Tout au long du cycle, le chanteur veillera à sortir des sentiers battus, à divertir, par exemple en caricaturant les différents personnages qui interviennent dans le texte de Am Feierabend chanté très rapidement, à distiller des magnifiques couleurs transparentes dans Der Neugirige, en insistant sur certaines images, en mettant tel couplet particulièrement en relief, tout cela sans sourciller, et en maintenant une parfaite tenue à son récital. Il excelle dans Der Jäger, exercice très périlleux en raison de l’abondance de texte et d’un tempo extrêmement rapide, que le pianiste a un peu de mal à suivre (c’était déjà le cas dans Ungeduld) réservant pour la dernière partie du cycle (à partir de Die liebe Farbe) ses expressions les plus poétiques, ses nuances les plus subtiles avec une parfaite distance entre l’émotion et le chant. On retrouvera le même caractère retenu pour les trois dernières mélodies du cycle, sorte de cheminement mystique où la musique sublime de Schubert, dans sa simplicité incantatoire, dépasse de beaucoup les textes qu’elle sert.

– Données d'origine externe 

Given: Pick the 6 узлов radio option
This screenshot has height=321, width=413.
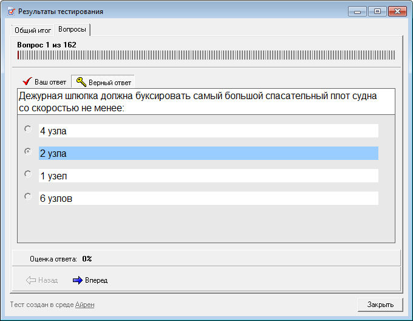Looking at the screenshot, I should [x=27, y=196].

La soirée aurait été parfaite si le pianiste avait été à la hauteur de son partenaire. Sans démériter vraiment, Malcolm Martineau n’a cependant pas complètement relevé le défi : son jeu un peu lourd, sans réelle transparence, son usage excessif de la pédale m’ont déçu : j’attendais plus de poésie, plus de couleurs et de subtilité.
Tout semblait dit après exactement une heure de musique, mais les deux artistes offrirent encore un bis au public : Der Jüngling und der Tod, dont l’évocation du soleil couchant tombait en parfaite adéquation avec l’heure, avec l’atmosphère et avec le lieu.